И вот мы сидим в кафе, расположенном по соседству с залом, где идет заседание конгресса. Столики не заняты. Лишь какой-то лысый немолодой репортер в дальнем углу что-то медленно, старательно пишет на узких листках, время от времени прихлебывая из бокала. Из зала едва доносится чье-то выступление, изредка прерываемое гулом аплодисментов. Тихая речь собеседницы течет неторопливо, и понемногу я узнаю, в сущности, простую и в то же время необыкновенную историю этой маленькой француженки.
Мадлен Риффо родилась в семье сельских учителей в деревеньке, находящейся невдалеке от известного теперь всему миру селения Орадур. Родители ее, провинциальные интеллигенты, социалисты по убеждению, мечтали, что и дочь их со временем станет учительницей и социалисткой. Это были непритязательные, трудолюбивые люди, и если теперь из девочки Мадлен, что в белом фартучке и нарукавничках, всегда тщательно причесанная, смирная, ходила в школу, она выросла такой, какая есть, за это она благодарна своему деду Жану Риффо, пастуху по роду занятий, поэту по складу характера и садоводу по всем своим устремлениям. Больше всего на свете этот бедный человек, едва зарабатывавший себе на хлеб, любил розы. На клочке земли возле домика он растил много роз и из десятилетия в десятилетие прививками, перекрестным опылением выводил
— …У вас в Советском Союзе он, вероятно, стал бы известным мичуринцем. У нас до самой своей гибели он оставался чудаком, — задумчиво звучит голос рассказчицы. — Он научил меня любить цветы, различать звезды и созвездия, привил мне вкус к старым народным песням. И если теперь я хоть немножко поэт, этим я тоже обязана деду.

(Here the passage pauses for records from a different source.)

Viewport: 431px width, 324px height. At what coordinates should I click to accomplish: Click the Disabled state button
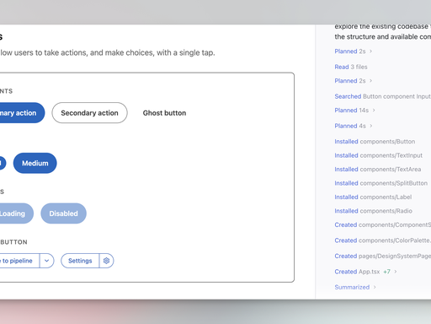(x=63, y=213)
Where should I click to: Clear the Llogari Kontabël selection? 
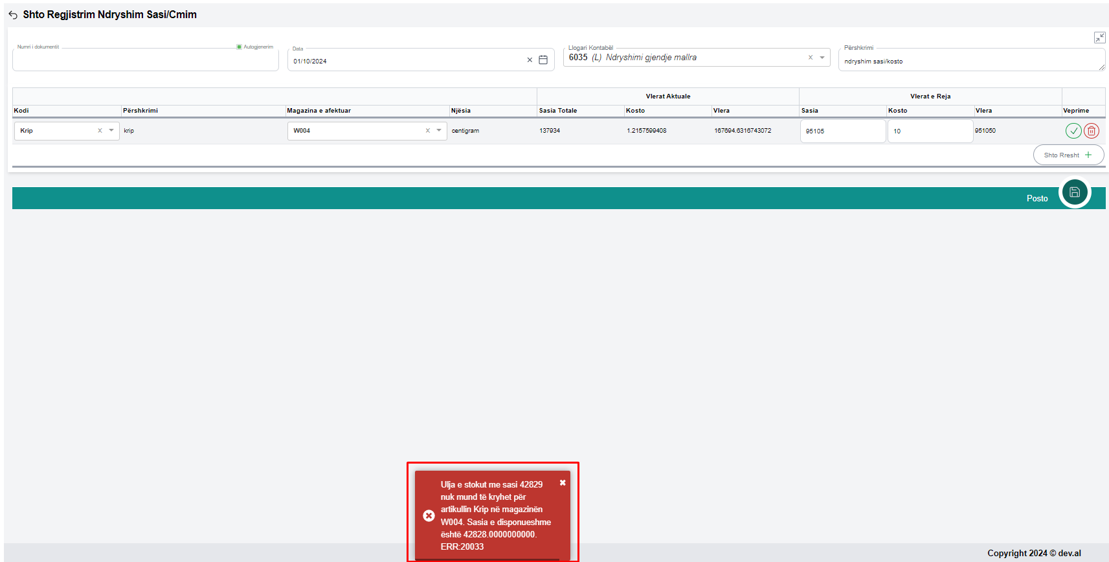[810, 58]
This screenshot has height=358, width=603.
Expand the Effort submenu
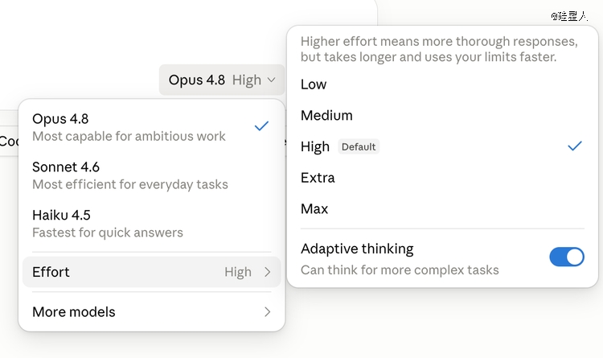point(151,272)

Школой жизни, суровой политической школой, научившей девушку из провинциальной учительской семьи различать друзей и врагов, быть преданной одним и ненавидеть других, школой, воспитавшей в ней любовь к Франции, сделавшей из нее борца за большую судьбу своей страны, стала война.

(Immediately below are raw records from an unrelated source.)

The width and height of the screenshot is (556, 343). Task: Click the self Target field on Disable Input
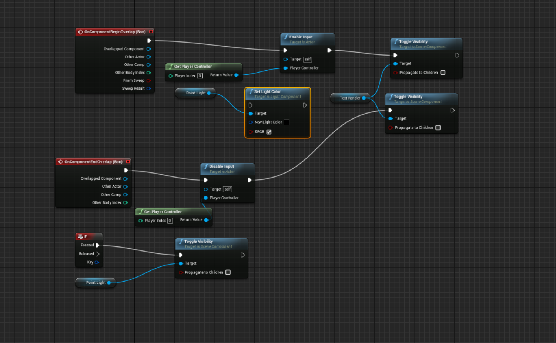click(228, 189)
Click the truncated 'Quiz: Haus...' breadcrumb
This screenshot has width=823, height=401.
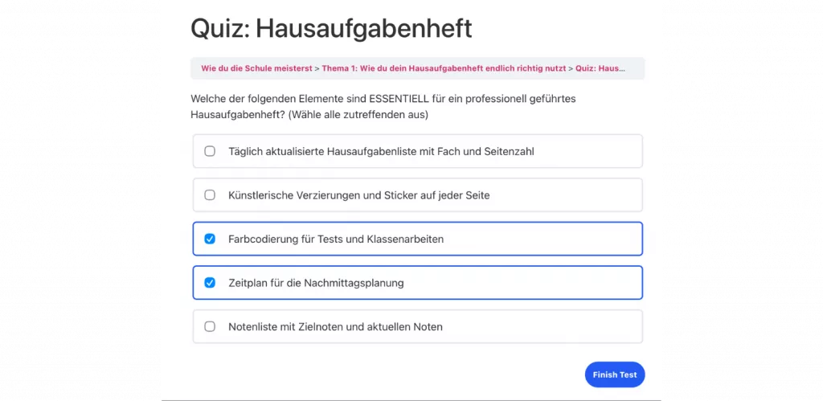pos(600,68)
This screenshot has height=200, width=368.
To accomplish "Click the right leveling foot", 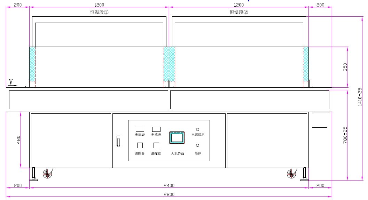I will pyautogui.click(x=305, y=174).
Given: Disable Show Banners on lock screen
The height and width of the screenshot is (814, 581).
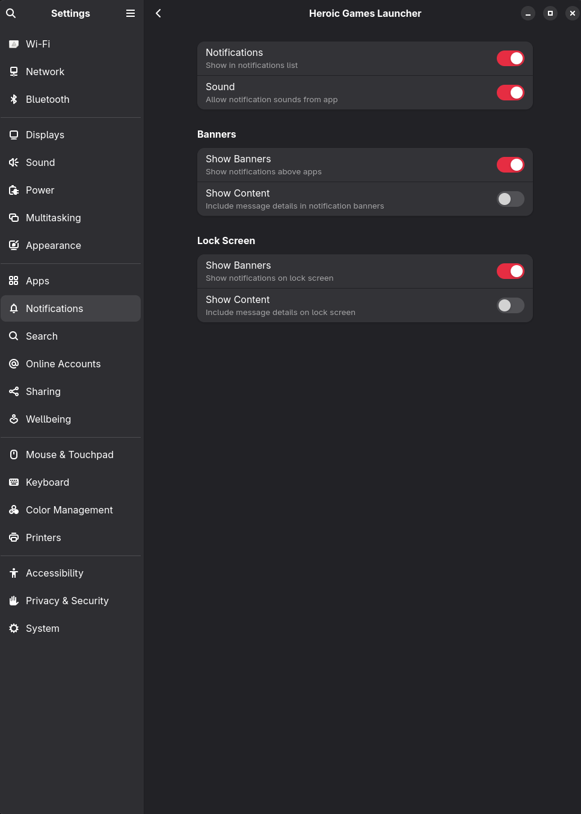Looking at the screenshot, I should (510, 271).
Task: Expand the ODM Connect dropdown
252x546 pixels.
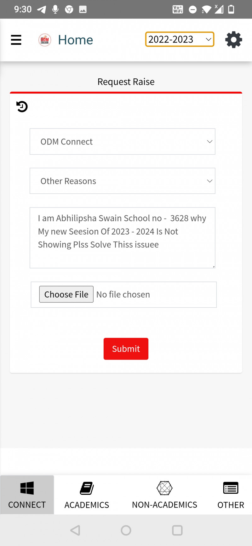Action: tap(122, 142)
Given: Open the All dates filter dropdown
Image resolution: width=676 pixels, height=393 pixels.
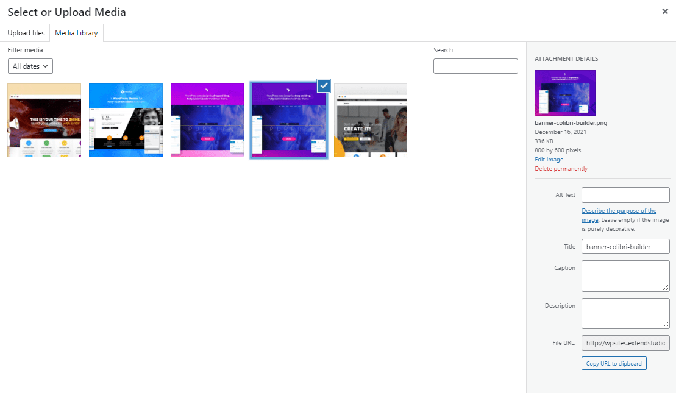Looking at the screenshot, I should point(30,66).

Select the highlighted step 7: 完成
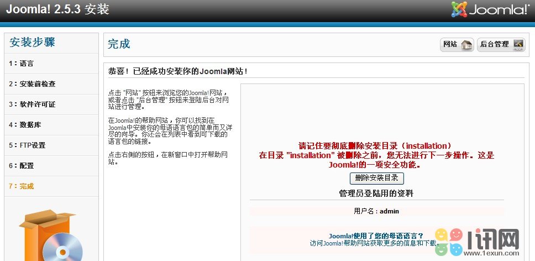22,186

Девочкой ходила Мадлен по крестьянским домам, собирала пожертвования и вещи для интернированных испанских республиканцев. Уже тогда слово «фашист» было бранным у французского народа. Но оно, это новое еще слово, было лишено для нее конкретного выражения. Фашист, «нази», как говорили французы, — это было чем-то мерзким, но далеким, неопределенным, как, скажем, «черт». Только когда гитлеровские бомбы стали крушить дома Франции, а по дорогам на север хлынули потоки обезумевших от ужаса, все побросавших, отчаявшихся людей, когда потоки эти смыли и унесли с собой семью сельских учителей, — только тогда словно это обрело для совсем еще юной Мадлен свой истинный облик.

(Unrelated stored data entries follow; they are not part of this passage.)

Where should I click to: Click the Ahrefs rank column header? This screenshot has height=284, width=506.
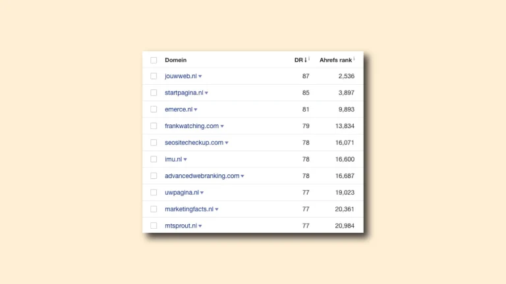tap(335, 60)
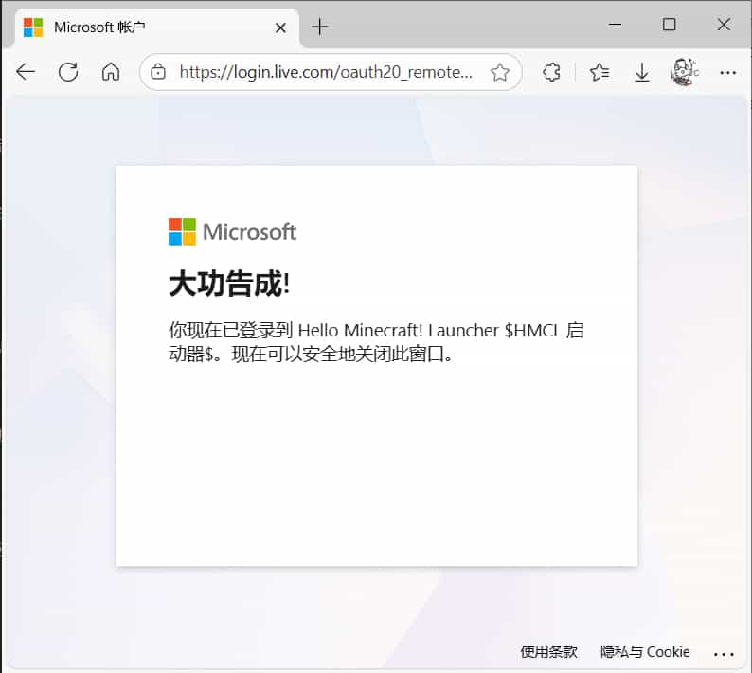752x673 pixels.
Task: Refresh the current login page
Action: click(x=68, y=72)
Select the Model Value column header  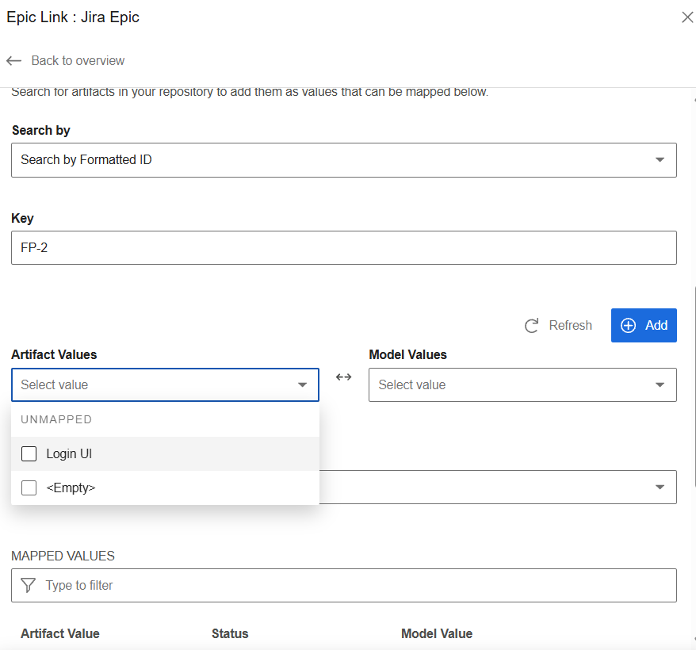[436, 633]
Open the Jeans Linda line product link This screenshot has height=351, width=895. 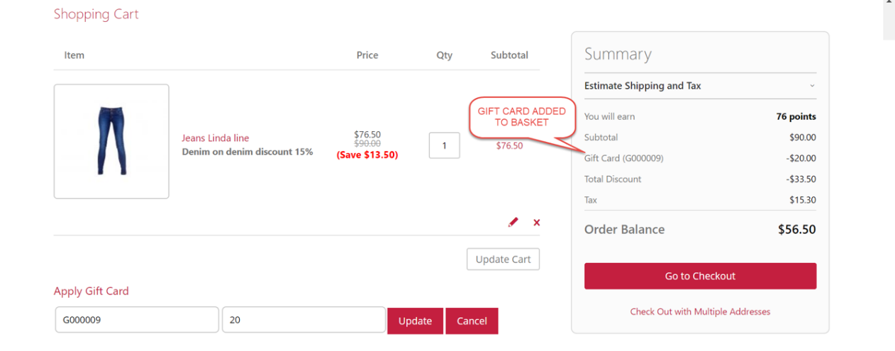(215, 138)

В дни этого страшного движения испуганных, отчаявшихся людей умер пастух-поэт Жан Риффо. В ту же зиму в покинутом им палисаднике были убиты морозом выведенные им новые сорта роз, лишенные привычной зимней защиты. И тогда же в душе Мадлен навсегда погасли привитые ей родителями политические иллюзии. Преданная врагу, поруганная лежала Франция. По парижским площадям, хранящим память о ее величии, гусиным шагом шли гитлеровские батальоны и, заложив два пальца за борт кителя, в наполеоновской позе Адольф Гитлер снимался на фоне Эйфелевой башни.
В эти дни девушка из провинции поняла, что родина — это не маленький домик, где течет ее жизнь, и не милое сердцу селение, где она выросла, не дюжина прелестных, с детства дорогих пейзажей, которыми она любовалась вместе с дедом, а великая, захваченная врагом земля, боль которой Мадлен начала ощущать как свою собственную. Видеть гитлеровскую физиономию на фоне Триумфальной арки Парижа ей было так же омерзительно, как слышать смех и песни чужих солдат в кабачке родной деревни. И, как многие французы в ту тяжелую пору, Мадлен панически думала: Франция повержена, вражеские солдаты топчут ее — стоит ли жить?
Вследствие ли скитаний по дорогам в потоке беженцев, от холода ли и недоеданий этой первой оккупационной зимы, или от постоянного ощущения безысходности, а вероятней, от всего этого вместе впечатлительная девушка слегла в постель, потеряла аппетит, интерес к жизни, стала медленно угасать. Она не идеалистка, нет!.. Но и сейчас ей кажется, что из этого тяжкого состояния вывела ее одна фраза, которую она когда-то слышала от раненого испанского республиканца, одного из тех, для кого она собирала среди односельчан старые вещи: «Лучше умереть стоя, чем жить на коленях».